FIG. 4 is a schematic diagram used for explaining a filter circuit according to an embodiment of the present invention.

FIG. 5 is a schematic diagram used to describe an embodiment of the present invention.

FIG. 6 is a schematic diagram used to describe an embodiment of the present invention.

FIG. 7 is a schematic diagram used to describe a motion vector detection method by representative point matching.

FIG. 8 is a schematic diagram used for explaining a motion vector detection method by representative point matching.

FIG. 9 is a block diagram of an example of a conventional motion vector detection device.
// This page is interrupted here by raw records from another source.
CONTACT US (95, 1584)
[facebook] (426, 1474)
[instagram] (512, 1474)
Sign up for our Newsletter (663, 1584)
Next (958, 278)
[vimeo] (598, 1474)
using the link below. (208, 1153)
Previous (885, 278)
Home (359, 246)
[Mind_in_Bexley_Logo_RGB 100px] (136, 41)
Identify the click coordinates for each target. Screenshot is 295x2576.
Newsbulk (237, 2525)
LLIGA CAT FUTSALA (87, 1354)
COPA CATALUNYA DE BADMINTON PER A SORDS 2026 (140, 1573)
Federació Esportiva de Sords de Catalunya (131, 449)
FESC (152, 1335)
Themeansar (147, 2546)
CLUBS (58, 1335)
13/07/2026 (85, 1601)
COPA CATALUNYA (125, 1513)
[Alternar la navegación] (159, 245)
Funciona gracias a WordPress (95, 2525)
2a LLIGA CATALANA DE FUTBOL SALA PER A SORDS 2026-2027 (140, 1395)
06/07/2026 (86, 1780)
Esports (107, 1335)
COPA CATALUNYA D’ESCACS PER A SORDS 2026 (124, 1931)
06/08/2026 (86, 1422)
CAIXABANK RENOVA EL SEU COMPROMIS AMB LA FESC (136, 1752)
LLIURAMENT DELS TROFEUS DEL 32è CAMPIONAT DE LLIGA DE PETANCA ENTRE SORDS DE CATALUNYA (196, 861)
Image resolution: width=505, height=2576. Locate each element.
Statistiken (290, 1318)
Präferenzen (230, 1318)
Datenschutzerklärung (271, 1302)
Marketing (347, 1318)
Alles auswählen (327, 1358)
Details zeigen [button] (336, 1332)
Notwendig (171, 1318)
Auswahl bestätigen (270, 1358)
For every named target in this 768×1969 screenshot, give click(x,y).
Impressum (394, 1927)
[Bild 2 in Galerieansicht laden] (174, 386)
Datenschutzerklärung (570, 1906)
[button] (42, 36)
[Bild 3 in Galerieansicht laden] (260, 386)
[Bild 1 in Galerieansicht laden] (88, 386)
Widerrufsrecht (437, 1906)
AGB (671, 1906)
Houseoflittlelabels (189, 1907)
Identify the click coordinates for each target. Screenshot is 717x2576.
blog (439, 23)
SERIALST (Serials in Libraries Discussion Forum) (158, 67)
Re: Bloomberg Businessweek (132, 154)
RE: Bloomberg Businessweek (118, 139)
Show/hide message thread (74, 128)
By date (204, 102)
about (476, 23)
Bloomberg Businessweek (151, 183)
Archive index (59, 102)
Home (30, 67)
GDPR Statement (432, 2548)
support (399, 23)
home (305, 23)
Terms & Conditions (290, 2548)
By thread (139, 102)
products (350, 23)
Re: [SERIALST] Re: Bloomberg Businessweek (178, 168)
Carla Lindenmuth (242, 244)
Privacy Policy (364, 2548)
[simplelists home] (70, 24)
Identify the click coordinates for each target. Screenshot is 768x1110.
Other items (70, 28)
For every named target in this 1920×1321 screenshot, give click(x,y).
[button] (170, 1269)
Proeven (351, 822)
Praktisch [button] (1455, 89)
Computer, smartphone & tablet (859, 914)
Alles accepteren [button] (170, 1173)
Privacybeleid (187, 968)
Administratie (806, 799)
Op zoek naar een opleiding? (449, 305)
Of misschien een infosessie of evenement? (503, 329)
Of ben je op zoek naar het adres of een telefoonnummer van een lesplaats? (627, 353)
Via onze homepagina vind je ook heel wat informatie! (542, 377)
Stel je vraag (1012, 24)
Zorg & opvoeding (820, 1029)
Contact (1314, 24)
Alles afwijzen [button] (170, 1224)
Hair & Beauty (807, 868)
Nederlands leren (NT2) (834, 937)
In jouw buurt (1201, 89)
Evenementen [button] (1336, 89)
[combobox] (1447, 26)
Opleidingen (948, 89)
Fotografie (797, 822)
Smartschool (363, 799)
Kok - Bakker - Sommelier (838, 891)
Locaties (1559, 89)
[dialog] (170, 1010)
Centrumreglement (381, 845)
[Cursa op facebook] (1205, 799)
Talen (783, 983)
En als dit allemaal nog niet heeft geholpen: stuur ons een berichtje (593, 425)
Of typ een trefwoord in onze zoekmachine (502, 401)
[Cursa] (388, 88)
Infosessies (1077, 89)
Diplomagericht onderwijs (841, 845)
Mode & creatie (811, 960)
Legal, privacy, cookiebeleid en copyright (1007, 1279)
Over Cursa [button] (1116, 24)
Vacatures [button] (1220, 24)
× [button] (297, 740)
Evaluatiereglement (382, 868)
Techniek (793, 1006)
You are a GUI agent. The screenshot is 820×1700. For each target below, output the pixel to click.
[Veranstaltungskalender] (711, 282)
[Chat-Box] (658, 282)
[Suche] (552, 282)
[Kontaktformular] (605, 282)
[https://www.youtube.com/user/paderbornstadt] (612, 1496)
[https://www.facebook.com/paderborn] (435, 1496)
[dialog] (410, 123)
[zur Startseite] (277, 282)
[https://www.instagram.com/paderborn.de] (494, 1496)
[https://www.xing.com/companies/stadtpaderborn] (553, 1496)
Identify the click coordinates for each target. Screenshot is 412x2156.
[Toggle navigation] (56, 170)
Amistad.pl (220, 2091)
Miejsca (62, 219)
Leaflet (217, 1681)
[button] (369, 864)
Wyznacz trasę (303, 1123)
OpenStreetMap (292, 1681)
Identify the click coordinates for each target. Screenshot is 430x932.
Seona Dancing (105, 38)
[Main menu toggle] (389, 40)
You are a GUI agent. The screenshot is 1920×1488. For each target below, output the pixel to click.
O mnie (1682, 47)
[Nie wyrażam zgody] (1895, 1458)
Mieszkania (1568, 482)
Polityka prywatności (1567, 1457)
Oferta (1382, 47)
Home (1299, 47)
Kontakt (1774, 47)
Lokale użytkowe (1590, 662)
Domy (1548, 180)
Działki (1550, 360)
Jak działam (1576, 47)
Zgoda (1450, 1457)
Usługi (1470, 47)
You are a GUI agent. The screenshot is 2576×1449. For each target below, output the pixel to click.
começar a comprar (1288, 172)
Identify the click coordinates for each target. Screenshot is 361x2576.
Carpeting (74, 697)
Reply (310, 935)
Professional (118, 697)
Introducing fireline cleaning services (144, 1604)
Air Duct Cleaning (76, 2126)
FIG. 10 is a block diagram of an example of a filter circuit in a conventional motion vector detection device.

[Explanation of symbols]

 2 Filter Circuit 20 IIR Type Digital Filter 24 Selector 28 Select Signal Generation Circuit

Claims (3)

[Claims] 1. A filter means for removing an unnecessary component from an input digital video signal, and a motion vector detection means for detecting a motion vector from the digital video signal passed through the filter means. Is an M-bit output filter section for removing unnecessary components from an input digital video signal, and a selector section for selecting and outputting N bits (M> N) of an effective section from the M-bit output of the filter section. And a motion vector detecting device provided with. 2. The motion vector detection device according to claim 1, wherein the filter means includes a feedback loop. 3. The motion vector detecting apparatus according to claim 1, wherein the selector section of the filter means selects an effective portion according to the brightness level of the input digital video signal.